* What you will do *
Show, in full, each line of the data that contains "accomplish".

* Given entries *

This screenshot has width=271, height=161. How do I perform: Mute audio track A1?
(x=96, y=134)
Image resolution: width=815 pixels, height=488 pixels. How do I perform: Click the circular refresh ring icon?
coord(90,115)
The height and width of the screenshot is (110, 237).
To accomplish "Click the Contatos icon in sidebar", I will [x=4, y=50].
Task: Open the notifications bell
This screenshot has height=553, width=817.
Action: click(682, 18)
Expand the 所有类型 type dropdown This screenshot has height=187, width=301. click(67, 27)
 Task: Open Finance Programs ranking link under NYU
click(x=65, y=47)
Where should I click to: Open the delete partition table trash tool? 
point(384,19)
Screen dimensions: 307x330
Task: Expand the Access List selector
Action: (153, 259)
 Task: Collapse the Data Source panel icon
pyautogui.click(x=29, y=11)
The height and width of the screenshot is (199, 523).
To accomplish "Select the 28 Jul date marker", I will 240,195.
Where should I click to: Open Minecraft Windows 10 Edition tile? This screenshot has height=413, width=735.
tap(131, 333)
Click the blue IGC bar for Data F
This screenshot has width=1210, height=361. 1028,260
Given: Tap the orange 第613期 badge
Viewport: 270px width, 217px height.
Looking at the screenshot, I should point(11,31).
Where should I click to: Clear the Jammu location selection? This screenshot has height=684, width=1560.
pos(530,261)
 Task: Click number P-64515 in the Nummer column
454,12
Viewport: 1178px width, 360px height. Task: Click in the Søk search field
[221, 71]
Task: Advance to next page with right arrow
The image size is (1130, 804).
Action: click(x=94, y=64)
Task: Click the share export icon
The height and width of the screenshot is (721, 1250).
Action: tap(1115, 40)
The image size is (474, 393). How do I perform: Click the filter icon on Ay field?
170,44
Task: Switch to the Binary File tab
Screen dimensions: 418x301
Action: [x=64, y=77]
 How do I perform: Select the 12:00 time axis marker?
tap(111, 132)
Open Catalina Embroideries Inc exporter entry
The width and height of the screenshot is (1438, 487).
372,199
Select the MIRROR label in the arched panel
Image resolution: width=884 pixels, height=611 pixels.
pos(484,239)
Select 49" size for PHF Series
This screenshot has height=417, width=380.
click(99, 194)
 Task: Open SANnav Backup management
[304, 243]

* Exercise response *
To accomplish "Click the Contatos icon in sidebar", I will [x=4, y=50].
To accomplish "Select the 28 Jul date marker", I will 240,195.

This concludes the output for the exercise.